Association between KSHV antibody levels and microscopy status of S. mansoni infection

We further investigated the association between S. mansoni infection and infection intensity detected by microscopy and KSHV IgG antibody levels to K8. 1 and ORF73 separately. At baseline, microscopy positive individuals for S. mansoni had higher antibodies to K8.1 compared to microscopy negative individuals (adjusted linear regression coefficient = 0.03 (0.01, 0.05) p = 0.02). Furthermore, this association increased with increasing infection intensity (p value for trend = 0.005; S3 Text). Although antibody levels to ORF73 were not associated with S. mansoni infection at baseline, there was an association between ORF73 antibodies and S. mansoni infection intensity (p-value for trend = 0.026). Antibody levels to both K8.1 and ORF73 were neither associated with S. mansoni infection nor with S. mansoni infection intensity in the final survey (S3 Text).

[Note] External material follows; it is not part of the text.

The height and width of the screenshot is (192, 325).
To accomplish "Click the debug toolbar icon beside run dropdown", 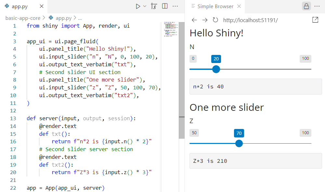I will pyautogui.click(x=154, y=6).
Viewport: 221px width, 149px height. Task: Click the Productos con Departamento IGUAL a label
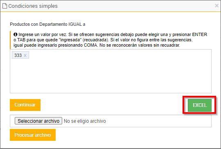[47, 24]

Associations between KSHV seropositivity and Schistosoma mansoni antibody concentrations

IgE (n = 364), IgG (n = 372) and IgG4 (n = 370) antibody concentrations against S. mansoni egg and adult worm antigens were measured from the final survey in a subset of individuals with sufficient plasma for the analysis. Participants whose samples were used for this analysis were on average older than participants whose samples were not used; other participant characteristics were comparable (S4 Text). After adjusting for age group, sex and HIV status, increased levels of IgE to SWA (aOR = 55.03 (3.14, 963.65), p = 0.008) and SEA (aOR = 8.20 (1.53, 44.05), p = 0.016) as well as IgG to SEA (aOR = 2.57 (1.17, 5.68), p = 0.02) were associated with an increased risk of being KSHV seropositive (Table 7).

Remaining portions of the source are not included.